Переводя эскиз в реальный размер на гигантское полотно, специально вытканное в Советском Союзе, Тюбке создает символическую эпопею целой эпохи, открывшей новоевропейскую историю. В многосотенных толпах, пронизанных вихревым движением, исторические персонажи, Дюрер, Лютер, Мюнцер, Меланхтон, Франк и многие другие, соседствуют с ангелами и демонами, реальное поле битвы — с раем, нисходящим на землю, и адом, выплеснувшимся из глубин. Как в листовках (или, говоря на русский манер, массовых лубках) периода Реформации, над землей маячат небесные знамения — ярчайшая радуга или астрологические знаки, — предвещающие приближение «неслыханных рубежей».

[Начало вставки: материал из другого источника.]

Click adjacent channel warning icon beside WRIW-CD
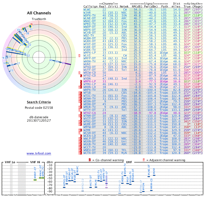Image resolution: width=205 pixels, height=197 pixels. click(79, 73)
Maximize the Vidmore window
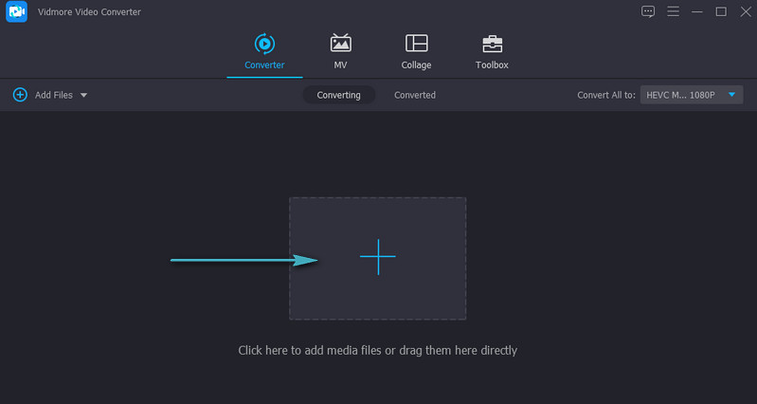 (x=720, y=11)
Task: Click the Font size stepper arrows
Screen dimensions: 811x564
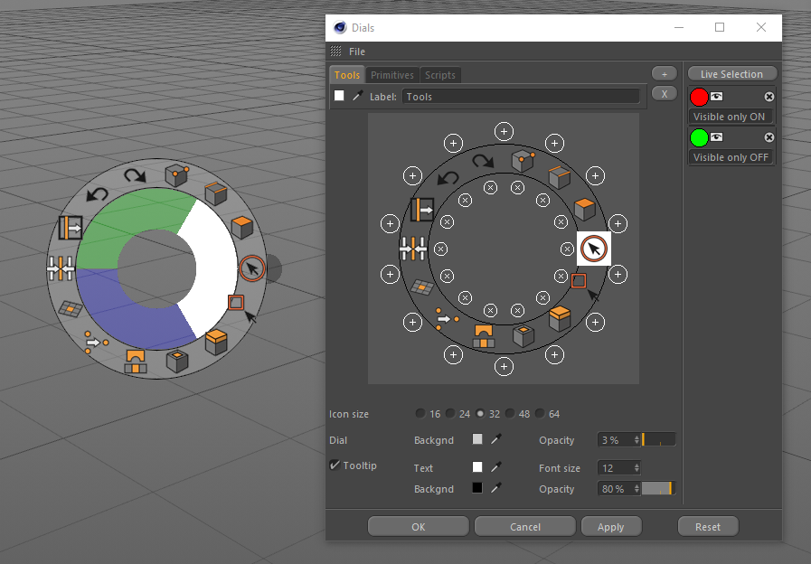Action: (x=637, y=468)
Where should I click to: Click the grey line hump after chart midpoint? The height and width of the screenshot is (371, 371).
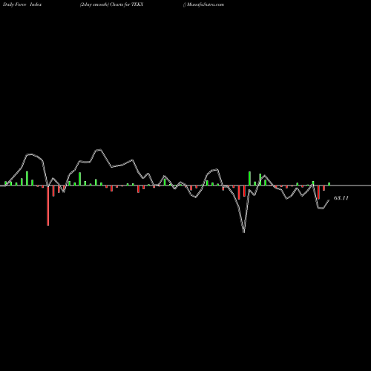214,170
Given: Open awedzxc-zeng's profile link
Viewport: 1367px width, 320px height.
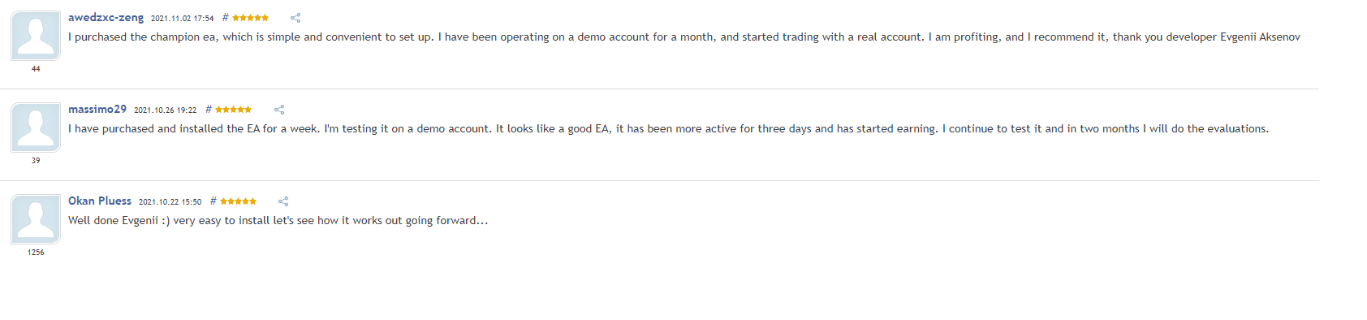Looking at the screenshot, I should pos(106,17).
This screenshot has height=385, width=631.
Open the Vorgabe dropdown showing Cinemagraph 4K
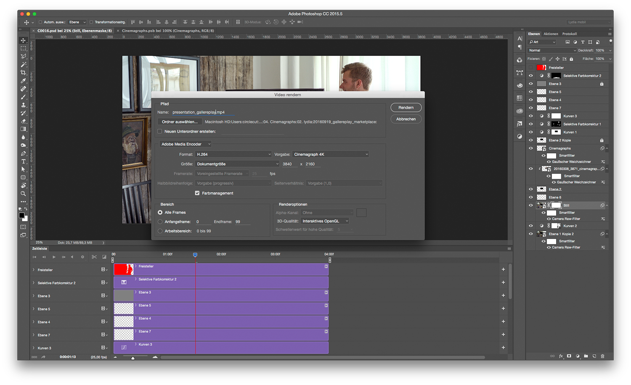pos(331,154)
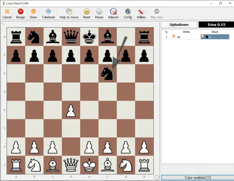Image resolution: width=234 pixels, height=181 pixels.
Task: Open Help to move
Action: (x=69, y=13)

На первый взгляд «Раннебуржуазная революция» может произвести впечатление разноликого, калейдоскопически искрящегося хаоса. Но на самом деле панорама построена по законам своей поэтической логики. Суть ее в том, что, по словам знатока творчества художника искусствоведа К.-М. Кобера,
«Тюбке воплощает события не с позиции человека, знающего весь дальнейший их ход, но с точки зрения самих действующих лиц, для которых будущее еще скрыто за горизонтом»

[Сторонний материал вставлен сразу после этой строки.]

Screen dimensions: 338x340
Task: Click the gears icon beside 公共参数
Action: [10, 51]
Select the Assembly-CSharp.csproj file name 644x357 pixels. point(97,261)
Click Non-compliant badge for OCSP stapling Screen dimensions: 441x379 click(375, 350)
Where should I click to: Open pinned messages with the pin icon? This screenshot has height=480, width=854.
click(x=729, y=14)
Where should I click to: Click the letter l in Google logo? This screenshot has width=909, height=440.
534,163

Тем более Крестьянская война, переданная в восприятии ее участников, тех ведомых Мюнцером народных масс, которым казалось, что на черном грозовом фоне они уже видят волшебную радугу победы, превращается в вечно длящийся буревой процесс, не разложимый по хронологическим полочкам.
Стихия восстания — тем более, если представить эту стихию внутри специально выстроенного для нее круглого павильона — вихрем охватывает современного зрителя, пронизывая его токами отдаленного, но внезапно приблизившегося недоброго времени, когда вдруг «стало далеко видно во все стороны света».
Официально в ГДР было принято считать Крестьянскую войну несостоявшейся раннебуржуазной революцией, поражение которой якобы свело Германию с магистрального пути общеевропейского прогресса.
Консервативно-охранительная историография, напротив, подчеркивала ранее экзальтированный утопизм революционных вождей, чьи диктаторские призывы, приведшие к многотысячным жертвам, в итоге обескровили страну, обусловив ее последующую раздробленность, долголетнюю экономическую отсталость. Тюбке, не следуя учебникам, старается избежать всякой идеализации.
В броуновском движении толп, их отчаянной решимости и в то же время фатальной беспомощности угадывается и бесконечная дерзость крестьян-заговорщиков, собиравшихся под знаменем Башмака, и горячечная демагогия Мюнцера, в часы поражения трусливо бросившего свои войска на кровавую расправу и пытавшегося укрыться в деревенском сарае, зарывшись в сено (хотя, конечно, невозможно, было бы реально изобразить в панораме этот эпизод, о котором не любят упоминать наши исторические трактаты, — у Тюбке Мюнцер застывает, охваченный странным оцепенением в самой схватки).
Странные и чудовищные видения лишают многотысячные сцены революционного брожения и взрыва всякого триумфального пафоса:
- заснеженная, зияющая жуткой пустотой Вавилонская башня;
- астрологический знак Рыбы, изливающий на землю голубое леденящее сияние;
- Икар, беспомощно кувыркающийся в приторном розовом ореоле;
- «корабль дураков» с мертвенно бледными пассажирами, застывший посреди бесплодного поля;
- треснувший прозрачный пузырь со всевидящим оком, вяло опустившийся на равнину...
Пустынная природа и беснующиеся толпы одинаково безблагодатны, абсурд громоздится на абсурде, превращая человеческую историю в нагромождение фатальных ошибок, в трагическую поэму регресса.
Вряд ли когда-нибудь официальное, да еще столь беспрецедентно масштабное задание было выполнено с такой неофициальной дерзостью.